Окруженный видениями минувших лет, я ухожу от окружающей меня действительности, не ощущаю комнатной сырости и злой непогоды северной осени.
Неожиданно раздается звонок.
Спустя немного ко мне в сопровождении удивленной Татьяны Алексеевны входит типичный портовый босяк с веселыми хмельными глазами и с прижатым к груди томиком «Погибших людей».
— Mille pardons… Encore un moment et nous sommes desamis… А впрочем, позвольте представиться… Перед вами ближайший потомок известнейших негоциантов Морозовых, а если сказать короче, то я — ваш издатель.
Не знаю, как мне быть. Рассердиться, выгнать или пригласить сесть и вообще обойтись с незваным гостем повежливее. Босяк по выражению моего лица, должно быть, догадывается о моем колебании и в том же непринужденном тоне продолжает:
— Если у вас есть сомнение в том, что я ваш издатель, то могу мои слова подтвердить документами. Вы господина Геруца, наверно, хорошо знаете, раз доверились ему и заочно изволили подписать договор со мною?
Посетитель на наших глазах наглеет с невероятной быстротой. Он шумно опускается на стул и засовывает посиневшую от холода руку за пазуху, намереваясь вытащить оттуда документ.
— Бросьте, мне никаких бумаг не надо, — почти кричу я. — Вы лучше скажите, зачем вы сюда пришли и что вы от меня хотите?..
— Вот это я понимаю — настоящий тон, когда говорит обеспеченный человек с парнем, проводящим ночи под открытым небом. А что мне от вас надо, могу сейчас объяснить…
Назвавший себя Морозовым встает, дрожащей рукой проводит по всклокоченной бородке, весь уходит в свою ватную кофту и продолжает:
— Если вы действительно автор вот этих книжек, то вы лучше меня знаете, что мне сейчас нужно, а остальное вам подскажет ваше писательское сердце.

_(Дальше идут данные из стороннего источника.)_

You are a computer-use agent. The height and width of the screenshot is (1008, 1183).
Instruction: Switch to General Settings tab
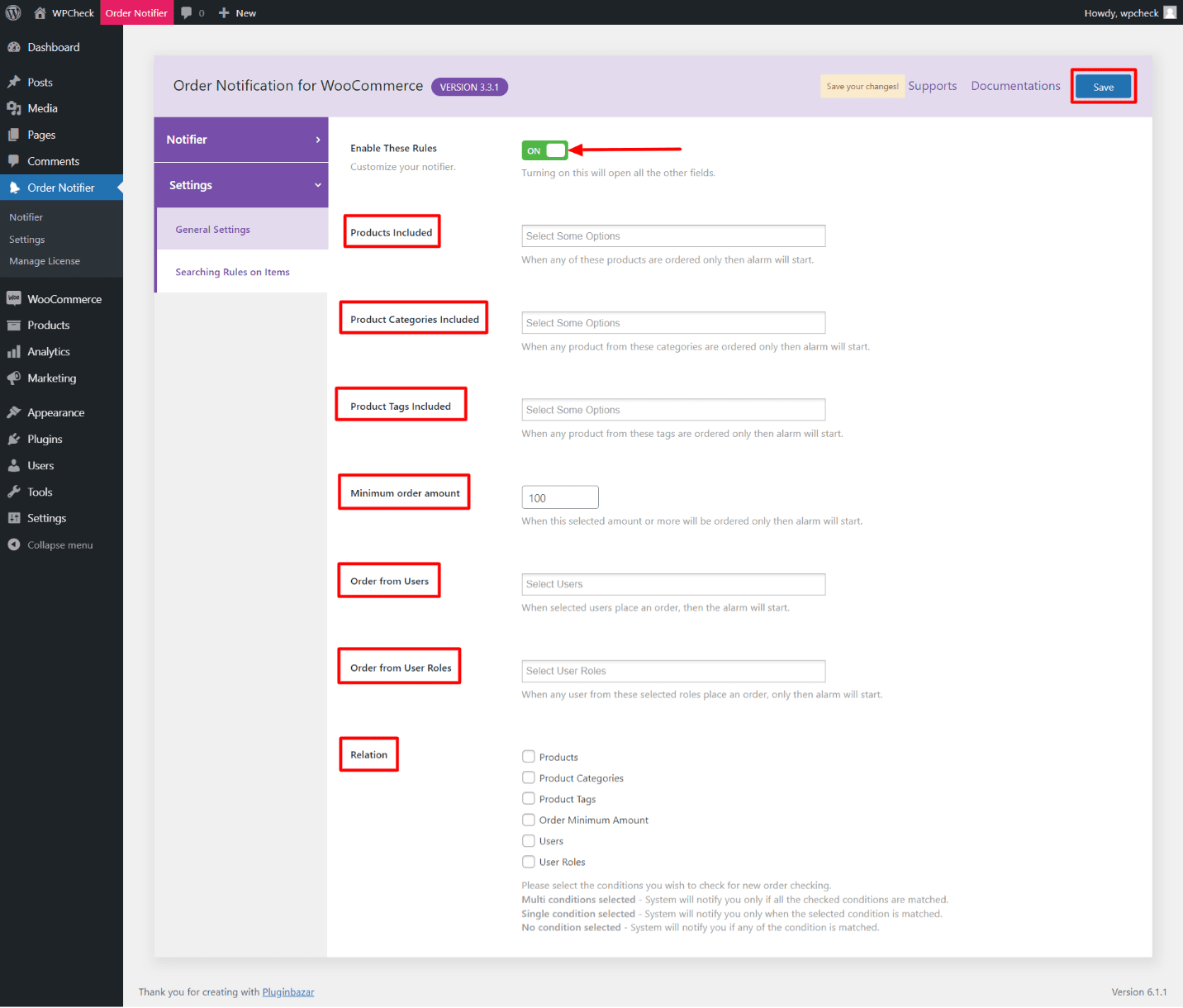click(212, 230)
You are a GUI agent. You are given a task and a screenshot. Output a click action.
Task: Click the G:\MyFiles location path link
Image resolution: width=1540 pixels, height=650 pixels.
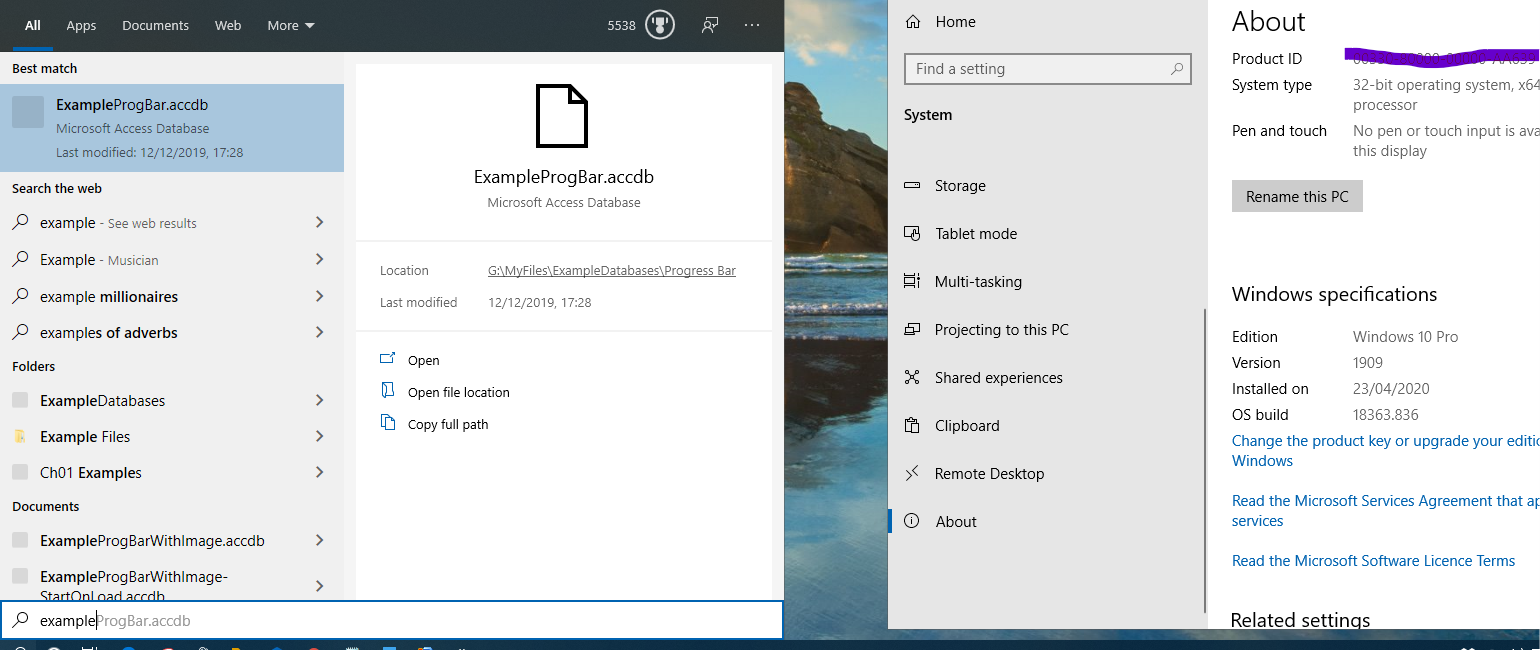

Мы с Татьяной Алексеевной обмениваемся многозначительным взглядом.
— Да; вы правы, — примиренно говорю я, — но, к сожалению, вы пришли ко мне в такой момент, когда я сам почти без денег…
Блеснув глазами и лихорадочно вздрогнув всем своим длинным тощим телом, мой необычайный издатель кладет томик на стол и шепчет:
— В таком случае будьте добры до конца и по-братски разделите ваше «почти» пополам…
Открываю ящик стола и отдаю последние три рубля.
Мы пожимаем друг другу руки, и Морозов уходит, оставляя на полу мокрые следы.
Вечером того же дня после долгого отсутствия приходит к нам Геруц. Этот маленький суетливый человек еще из передней кричит:
— Вы дома, господин Свирский!?. Вот это превосходно…
Выхожу из комнаты и вижу бородатого карлика. Он торопливо двумя руками подбрасывает свою шубу, стараясь накинуть ее на крючок вешалки, но это ему не удается. Приходится помочь ему, хотя я зол на него за посещение Морозова.
Геруц прикладывается к ручке Татьяны Алексеевны, здоровается со мною, хватает туго набитый портфель и глазами, и бородой, и всем своим маленьким туловищем приглашает нас в мою рабочую комнату.
— Вы мне хотите что-то сказать? — спрашивает меня Геруц, первый подойдя к письменному столу. — Вы мне сегодня не нравитесь… Вы какой-то злой… Почему, а?..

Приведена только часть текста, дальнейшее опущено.